Notably, given the tubular and/or cystopapillary architecture and the immunoprofile with S-100, SOX10, and limited DOG1 positivity, origin in the minor salivary glands of the sinonasal tract could be considered in the cases presented herein, as well as the low-grade non-ITAC cases with ETV6 rearrangement reported previously [15,16,17], and the tumors could instead be designated “seromucinous salivary gland adenocarcinoma,” perhaps specific for the sinonasal tract. However, such an entity was not included in the current WHO Classification of Tumors, while at present, our cases correspond to the recognized entity of non-ITAC [1]. Further studies may contribute to defining this unit and separating it from the group of non-ITAC.

High-grade adenocarcinoma with similar morphology and an ETV6::NTRK3 fusion, arising in the parotid gland of a 22-year-old male patient, was reported recently [19]. The tumor exhibited infiltrative solid-papillary and focally glomeruloid patterns of growth, consisting of large, atypical cells with high mitotic activity and areas of necrosis. Similar to our cases, the tumor cells were diffusely positive for MUC4 and GATA3, while exhibiting focal S100 and panTrk staining. The cell nests were focally lined with CK5/6 and p40 immunopositive abluminal cells. In addition, single cells were positive for androgen receptors, whereas mammaglobin and Her2 were negative. After undergoing surgical removal of the tumor and neck lymph node dissection, the short follow-up period of the patient was uneventful. Even though the morphological features and sparse AR immunopositivity were suggestive of salivary duct carcinoma, the tumor was finally diagnosed as high-grade secretory carcinoma, given its localization in the parotid gland, MUC4 and S100 expression, papillary-cystic morphology, and molecular profile [19].
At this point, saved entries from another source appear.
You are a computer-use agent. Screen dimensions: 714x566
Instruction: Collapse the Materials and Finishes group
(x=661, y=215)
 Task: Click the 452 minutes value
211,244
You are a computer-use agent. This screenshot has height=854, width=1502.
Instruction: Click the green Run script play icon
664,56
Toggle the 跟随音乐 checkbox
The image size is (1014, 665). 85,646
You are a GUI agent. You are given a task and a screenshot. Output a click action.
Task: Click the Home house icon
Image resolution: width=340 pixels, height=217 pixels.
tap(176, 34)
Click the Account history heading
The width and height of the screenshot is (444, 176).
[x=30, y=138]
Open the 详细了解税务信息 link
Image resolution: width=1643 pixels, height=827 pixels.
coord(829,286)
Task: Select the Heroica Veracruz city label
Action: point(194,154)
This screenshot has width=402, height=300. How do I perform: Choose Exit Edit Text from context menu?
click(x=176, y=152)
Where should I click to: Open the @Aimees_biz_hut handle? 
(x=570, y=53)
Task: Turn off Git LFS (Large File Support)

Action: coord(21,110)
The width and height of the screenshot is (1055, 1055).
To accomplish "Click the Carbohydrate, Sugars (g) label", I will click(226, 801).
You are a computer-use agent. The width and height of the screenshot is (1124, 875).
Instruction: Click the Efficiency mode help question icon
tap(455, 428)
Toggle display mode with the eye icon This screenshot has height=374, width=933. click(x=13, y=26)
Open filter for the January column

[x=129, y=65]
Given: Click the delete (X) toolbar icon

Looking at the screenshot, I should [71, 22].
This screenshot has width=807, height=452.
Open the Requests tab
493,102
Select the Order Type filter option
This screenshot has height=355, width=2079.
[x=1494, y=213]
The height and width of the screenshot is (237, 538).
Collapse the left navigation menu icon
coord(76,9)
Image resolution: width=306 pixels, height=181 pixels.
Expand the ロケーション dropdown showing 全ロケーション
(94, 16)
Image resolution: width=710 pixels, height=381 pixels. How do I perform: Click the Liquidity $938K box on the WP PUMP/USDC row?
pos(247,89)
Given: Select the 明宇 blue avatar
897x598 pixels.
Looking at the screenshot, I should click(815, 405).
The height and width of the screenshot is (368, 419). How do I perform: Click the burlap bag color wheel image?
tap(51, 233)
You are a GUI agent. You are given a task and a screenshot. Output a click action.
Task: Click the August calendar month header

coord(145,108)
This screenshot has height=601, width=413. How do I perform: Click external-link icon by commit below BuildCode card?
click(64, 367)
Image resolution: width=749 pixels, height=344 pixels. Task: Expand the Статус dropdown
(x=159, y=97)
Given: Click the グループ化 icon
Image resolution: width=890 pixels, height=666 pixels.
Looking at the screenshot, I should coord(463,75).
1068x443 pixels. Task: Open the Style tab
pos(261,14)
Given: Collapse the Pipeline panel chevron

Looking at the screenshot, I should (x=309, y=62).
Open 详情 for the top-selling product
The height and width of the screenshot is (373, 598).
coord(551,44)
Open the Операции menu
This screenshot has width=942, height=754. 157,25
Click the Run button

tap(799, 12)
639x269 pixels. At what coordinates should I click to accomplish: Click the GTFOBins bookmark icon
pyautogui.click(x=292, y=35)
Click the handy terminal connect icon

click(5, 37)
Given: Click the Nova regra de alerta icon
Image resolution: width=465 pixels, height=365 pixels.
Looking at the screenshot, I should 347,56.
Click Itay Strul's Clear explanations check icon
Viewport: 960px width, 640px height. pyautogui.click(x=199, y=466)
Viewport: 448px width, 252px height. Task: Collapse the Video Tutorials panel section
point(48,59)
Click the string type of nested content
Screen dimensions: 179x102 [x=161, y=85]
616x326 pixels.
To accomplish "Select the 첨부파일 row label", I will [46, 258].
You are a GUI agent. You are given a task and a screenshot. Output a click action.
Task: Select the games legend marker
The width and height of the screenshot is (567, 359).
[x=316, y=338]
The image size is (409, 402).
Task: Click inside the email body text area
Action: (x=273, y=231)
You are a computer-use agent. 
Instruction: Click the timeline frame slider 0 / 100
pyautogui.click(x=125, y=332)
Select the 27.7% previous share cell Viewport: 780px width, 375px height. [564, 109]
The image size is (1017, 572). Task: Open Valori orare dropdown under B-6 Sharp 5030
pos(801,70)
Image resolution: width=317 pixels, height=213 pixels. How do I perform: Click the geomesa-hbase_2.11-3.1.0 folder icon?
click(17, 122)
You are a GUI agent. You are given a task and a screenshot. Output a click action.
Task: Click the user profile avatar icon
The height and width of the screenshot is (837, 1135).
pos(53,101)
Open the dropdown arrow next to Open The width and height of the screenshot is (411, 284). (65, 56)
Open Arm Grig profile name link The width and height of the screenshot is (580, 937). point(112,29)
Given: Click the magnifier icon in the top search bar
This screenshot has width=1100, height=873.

In the same line, a high-grade salivary gland tumor composed of expansile, centrally necrotic nests composed of AR-positive and S100-negative apocrine-type cells with an ETV6::NTRK3 fusion was recently interpreted as salivary duct carcinoma with an unusual genetic background [20]. This finding is clinically highly relevant, given the poor prognosis and limited treatment options for the entity.

In addition, tumors of a similar morphology, with solid, focally necrotic, as well as micropapillary and cribriform areas, can be noted in previous works that did not include molecular-genetic analysis [22, 23]. However, the morphologically similar tumors showing the poorly differentiated/undifferentiated phenotype reported by Stelow et al. [23] had an immunophenotype somewhat different from our cases: S-100 was negative, and only one of the two tested tumors was positive for CK7, while p63 expression was not tested in this study. Interestingly, some of the high-grade cases reported by Purgina et al. [22] showed a so-called seromucinous immunophenotype, i.e., the expression of at least one of the markers S-100, SOX10, and DOG1, thus approaching the subgroup of ETV6-rearranged non-ITACs discussed above.

In summary, we report 2 cases of a high-grade tumor diagnosed as non-ITAC of the sinonasal region, characterized by overt hypercellularity, largely solid growth pattern with comedo-like necrosis, immunohistochemical positivity for p40/p63, S100, SOX10, and GATA3, with a recurrent ETV6::NTRK3 fusion. Even though they share a common ETV6::NTRK3 fusion, these high-grade adenocarcinomas might represent a neoplasm distinct from SC by morphology and immunoprofile.